# PAGINA:
──────

Il giorno 8 febbraio 1969, in pieno giorno, una luce intensa attraversò i cieli del Messico seguita poi da un forte boato. Parliamo di quella che diventerà (ed è tutt’oggi) la leggenda delle meteoriti: la meteorite Allende.
Il recupero
La meteorite Allende è una delle più grandi meteoriti carbonacee mai recuperate: più di due tonnellate di materiale furono trovate sparse su un’area vasta oltre 150 km². Questo straordinario recupero fu reso possibile dalla rapidità della mobilitazione scientifica, che permise di ottenere campioni poco contaminati, ideali per l’analisi chimica e isotopica.

──────

# MATERIALE DI PARTENZA:
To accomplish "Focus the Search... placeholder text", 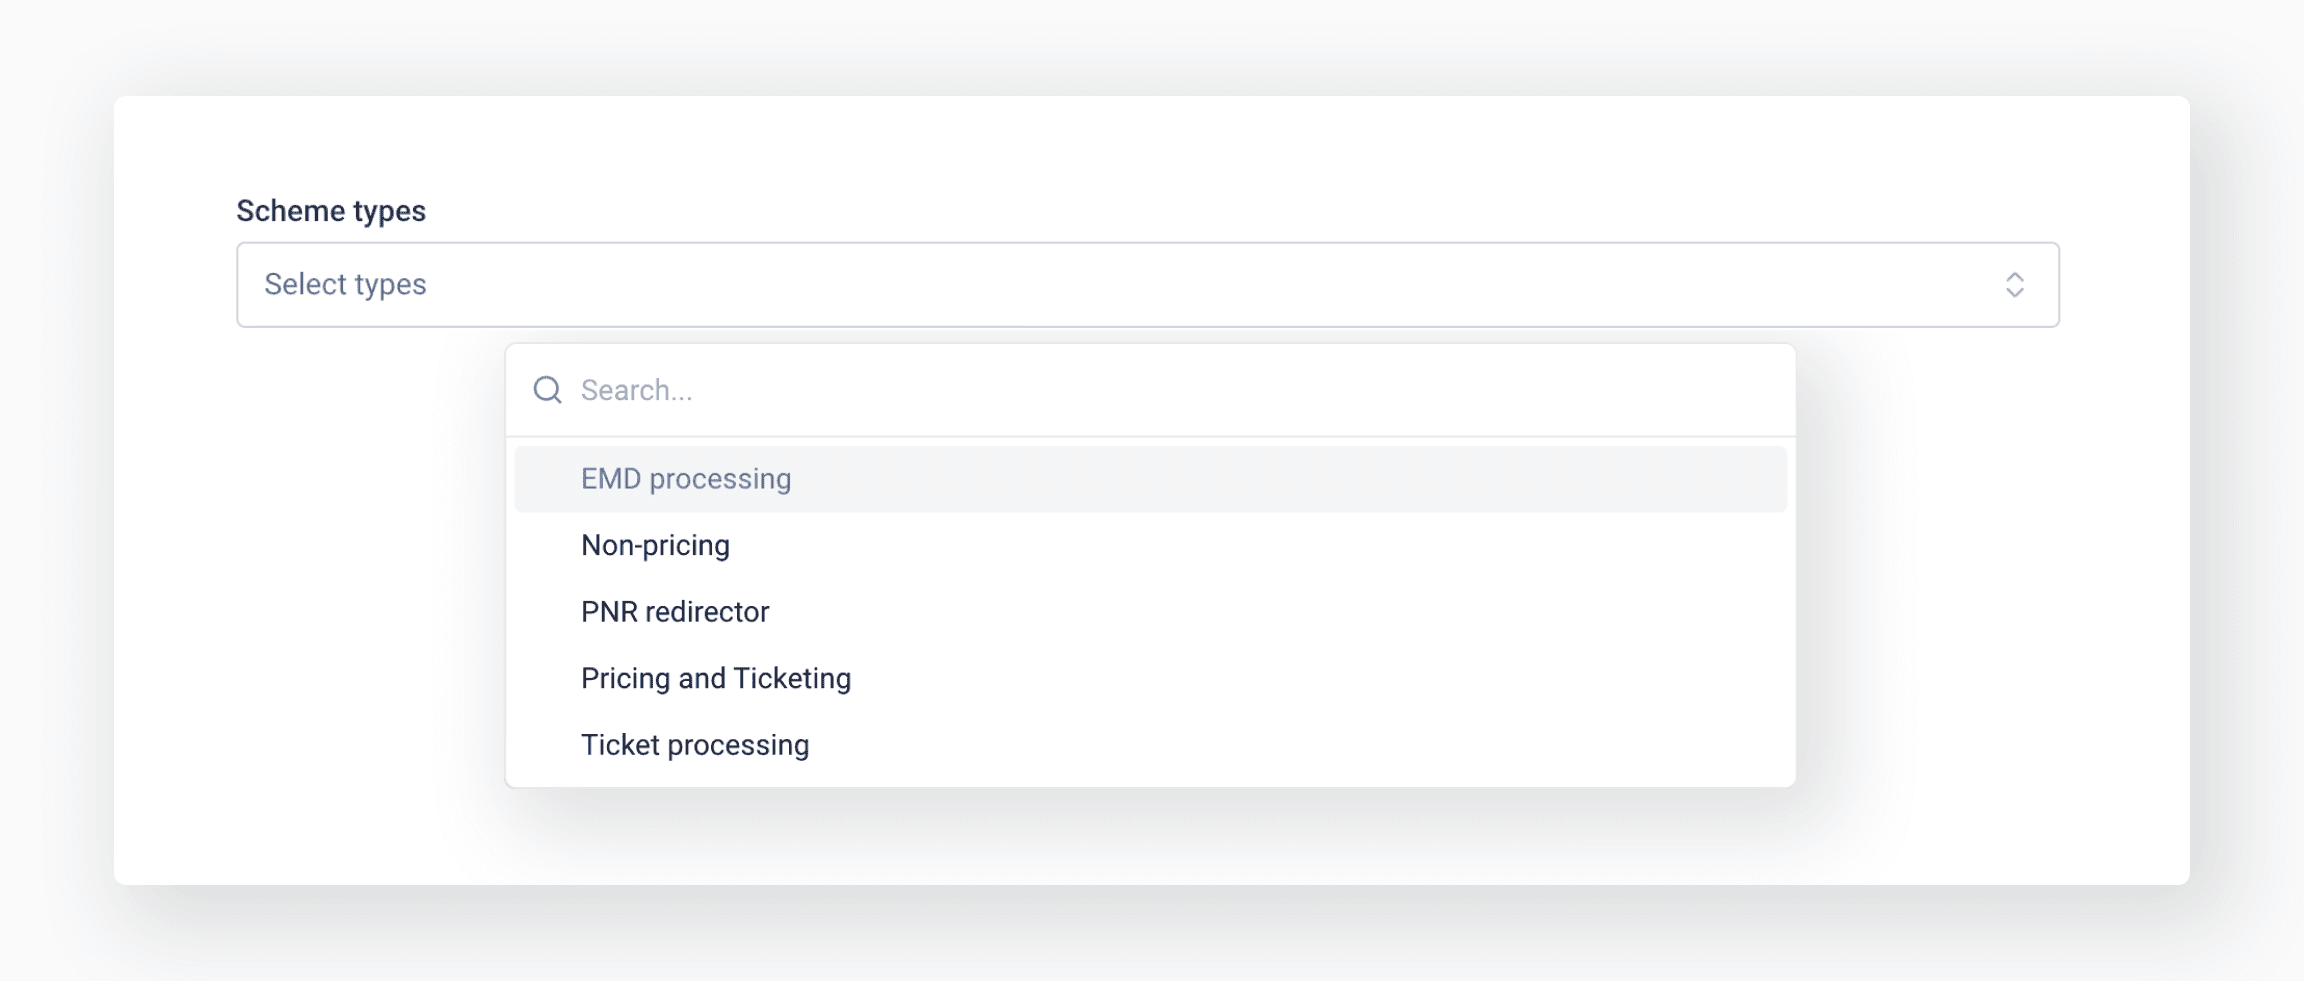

──────

# DESCRIZIONE ESERCIZIO:
Cita parola per parola il brano del testo sulla meteorite Allende che va da "Il giorno 8" a "la meteorite Allende.", estremi inclusi.

# RISULTATO FINALE:
Il giorno 8 febbraio 1969, in pieno giorno, una luce intensa attraversò i cieli del Messico seguita poi da un forte boato. Parliamo di quella che diventerà (ed è tutt’oggi) la leggenda delle meteoriti: la meteorite Allende.